The fable was ignored by the main fable collections of the 18th century but appeared in the curiously titled Aesop Unveiled, Or, The Beauties of Deformity: Being a Poetical Translation of Several Curious Fables Out of Aesop and Other Approv'd Mythologists Equally as Diverting and Beneficial to the English Reader as His Comic Shape and Instructive Morals Were to the Ancients (1731). The story is treated with jogtrot joviality and concludes with the moral:
Deceivers are oftentimes left in the briars
For none are so odious to all men as liars.
Several more amateur poets retold the fable of the ape and the dolphin in the next century and, though they did not always acknowledge their source as La Fontaine, its provenance is witnessed by the detail of the dolphin's friendship for man being on Pliny's authority.
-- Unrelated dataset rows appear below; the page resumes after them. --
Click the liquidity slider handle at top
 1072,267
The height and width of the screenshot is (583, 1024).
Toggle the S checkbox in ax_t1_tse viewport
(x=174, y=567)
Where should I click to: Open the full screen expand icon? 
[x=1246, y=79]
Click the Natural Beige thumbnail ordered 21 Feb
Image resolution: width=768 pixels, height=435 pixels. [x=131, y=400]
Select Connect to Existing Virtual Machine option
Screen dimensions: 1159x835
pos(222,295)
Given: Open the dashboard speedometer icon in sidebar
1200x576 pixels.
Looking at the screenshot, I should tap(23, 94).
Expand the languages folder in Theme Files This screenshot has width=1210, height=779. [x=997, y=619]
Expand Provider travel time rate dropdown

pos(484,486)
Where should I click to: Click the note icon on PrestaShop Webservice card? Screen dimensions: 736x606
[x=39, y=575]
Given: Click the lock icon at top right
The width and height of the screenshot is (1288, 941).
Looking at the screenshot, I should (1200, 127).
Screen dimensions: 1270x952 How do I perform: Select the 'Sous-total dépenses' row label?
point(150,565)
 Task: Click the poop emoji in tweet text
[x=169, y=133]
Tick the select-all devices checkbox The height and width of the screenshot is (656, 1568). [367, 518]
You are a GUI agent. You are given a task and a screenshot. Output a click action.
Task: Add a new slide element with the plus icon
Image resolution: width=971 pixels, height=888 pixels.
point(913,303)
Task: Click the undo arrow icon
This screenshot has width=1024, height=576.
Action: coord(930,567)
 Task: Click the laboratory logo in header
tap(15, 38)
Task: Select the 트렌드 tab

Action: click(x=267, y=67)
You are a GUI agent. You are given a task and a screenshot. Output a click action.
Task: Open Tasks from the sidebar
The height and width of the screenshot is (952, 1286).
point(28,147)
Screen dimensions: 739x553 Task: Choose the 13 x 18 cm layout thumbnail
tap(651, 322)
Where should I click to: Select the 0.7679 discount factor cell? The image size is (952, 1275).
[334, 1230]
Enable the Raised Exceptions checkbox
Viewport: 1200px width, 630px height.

These versions were to be found both in books, as in the case of John Lettice and Elizabeth Pipe Wolferstan, or as anonymous submissions to such transient periodicals as The Yorkshireman and The illustrated sailors' magazine, and new nautical miscellany. George Hardinge, on the other hand, in his poem "The Monkey and the Dolphin", gave the ape a leisurely treatment of some 56 lines as the teller of very tall stories.

In later years, the fable was included in methodical prose accounts, gathered "chiefly from original sources", such as those by the clergyman Thomas James, George Fyler Townsend, and Vernon Jones. All of these gave it the title "The Monkey and the Dolphin", as did the anonymous American editor of Aesop for Children (Chicago, 1919). The text from this was used much later by Dev Virahsawmy to accompany his adaptation of the fable into Mauritian Creole as Zistwar Zako ek Dofen.

==Artistic treatments==
The fable's appearance among La Fontaine's fables led to its being included in The labyrinth of Versailles during the 1670s. The 34th sculpture there is ascribed to Georges Sibrayque and once featured a dolphin from whose mouth a fountain jets while the gesturing ape rides on its back. A later park sculpture of the fable, now in the Strasbourg Museum of Modern and Contemporary Art, was carved in polished sandstone by Jean-Désiré Ringel d'Illzach in 1903. Various pictorial artists have also illustrated the fable, among whom were Gustave Doré and Gustave Moreau.